Not
my actual Baylor family (hey cousins and sisters!)… my Baylor family. Ya know, the kind you form through bonds of
disturbingly long/pointless essays, ridiculous group projects, and mockery of
professors. That Baylor family.
My
Baylor family was quickly formed through our wonderful world of middle school
math. We’re all a crazy bunch anyways… I mean, there were nine of
us in the entire University -- that’s gotta say something. Then,
of course, we went ahead and formed a smaller, clique-ier group within the
nine. We were kind of an eclectic group of people: a sorority girl, a definite
over-achiever, a military brat/sweetest person ever, the funny/witty sarcastic
one, and whatever kind of category I fit into… the athlete/all around fantastic
procrastinator? But I know, without a doubt in my mind, that I would not have
made it to graduation without this group of incredible girls.
We
have some ridiculous stories. Some are included in the following synopsis, but
this is for sure, not all of them:
We
should really begin by thanking our professors, because of them we bonded
through textiles. Without their apparel choices, we might not have started this
lifetime bond. Everything from corduroy duck pants to pleated jeans worn by our
favorite nerdy, male math professor. Let me be clear, this mockery is out of
pure love… I love those embroidered ducks and the old man that wore them;
seriously, we would beg him to wear them. The highlight of our nights would be
when the duck pants would make an appearance at the Baylor baseball games.
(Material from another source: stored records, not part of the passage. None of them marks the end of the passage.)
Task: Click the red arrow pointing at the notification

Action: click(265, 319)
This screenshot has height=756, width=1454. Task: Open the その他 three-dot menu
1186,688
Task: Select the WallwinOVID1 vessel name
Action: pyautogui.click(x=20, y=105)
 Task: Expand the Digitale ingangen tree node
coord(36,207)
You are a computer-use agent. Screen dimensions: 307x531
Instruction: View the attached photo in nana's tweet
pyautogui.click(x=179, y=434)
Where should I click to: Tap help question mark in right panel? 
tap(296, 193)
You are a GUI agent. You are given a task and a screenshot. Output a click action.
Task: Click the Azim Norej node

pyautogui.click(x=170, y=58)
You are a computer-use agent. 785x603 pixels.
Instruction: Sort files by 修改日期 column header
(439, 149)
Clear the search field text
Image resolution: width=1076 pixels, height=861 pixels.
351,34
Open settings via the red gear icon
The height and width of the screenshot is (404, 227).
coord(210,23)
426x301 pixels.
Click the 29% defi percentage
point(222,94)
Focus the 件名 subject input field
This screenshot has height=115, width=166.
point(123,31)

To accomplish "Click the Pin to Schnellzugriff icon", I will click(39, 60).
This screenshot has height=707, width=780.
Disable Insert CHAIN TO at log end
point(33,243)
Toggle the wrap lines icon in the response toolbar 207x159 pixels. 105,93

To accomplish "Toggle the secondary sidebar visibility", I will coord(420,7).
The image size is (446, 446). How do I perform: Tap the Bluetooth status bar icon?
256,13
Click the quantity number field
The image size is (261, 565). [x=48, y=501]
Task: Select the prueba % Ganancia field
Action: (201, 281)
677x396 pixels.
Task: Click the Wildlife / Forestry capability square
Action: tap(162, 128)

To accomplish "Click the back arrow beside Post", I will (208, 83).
This, said, professor had season seats and we pretty much had season seats. We then decided we should have a
pumpkin carving contest, so we did. We got some intensely designed stencils and
ended with some pumpkins that hardly resembled anything close to the stencil,
but we bonded. Once you touch someone with slimy pumpkin goo, you automatically
move up a few notches on the friend scale. By the end of our sophomore year,
our friendship was pretty much solidified. Junior year brought on our study
sessions. Sid Rich (the math building) knows no study party like a 4-8 math
study party. We eventually got to the point where we just were not capable of
studying without Taco Cabana tortillas, queso, and guac. It = brain food, duh. I think
somewhere in this year is when “the picture” surfaced. Thanks to the witty one
and my notable procrastination we convinced the over-achiever to, at the last
minute, let us use her 5th grade picture at the end of a group
presentation. This was no ordinary picture. First of all it was 70’s theme,
secondly she had massive coke bottle glasses, and lastly it was one of those
pictures that you beg your mother to please hide or switch out with a new one
before your new significant other comes over because you just don’t know how
you would reasonably explain it to them. Once we had access to this picture it showed
up on every email, presentation, paper, group project we ever did
again…. Not exaggerating. It also started the phrase “peace, love, and 5th
grade [Barbra]” (the name has been altered for “pride” reasons) I might still
use that phrase today. We spent hours upon hours in the basement of Moody using
DreamWeaver to create our e-folios… which I’ll just say we did a lot of
creating. But you know what they say, “when you create together, you stay
together!”… or at least that’s what I say! We formed crazy bonds with our
professors… somehow everyone loved us even though we spent the majority of
class trying to put paper in each other’s hair without them noticing! One night
I stormed out of class when my entire project didn’t save and I was going to
have to start from scratch. No one stopped me, no one told me to come back, and
we were able to laugh about it the next week. (I don’t even think I made it up)
And even now, some of my professors follow this silly little blog of mine because
that’s what happens at Baylor. (Hi Mrs. Smart!!!) And if it hasn’t been clear
from the synopsis already, we have about the maturity level of the ages we
teach. So obviously, graduation wouldn’t be acceptable without one last
hoo-rah. In our wonderful methodology classes we always got to play with
snapcubes. So we stole a few snapcubes and wrote a message on them from our 4-8
math gang. As we walked across the stage we each handed our professor a snap
cube and made her figure out the message later. Surprise!!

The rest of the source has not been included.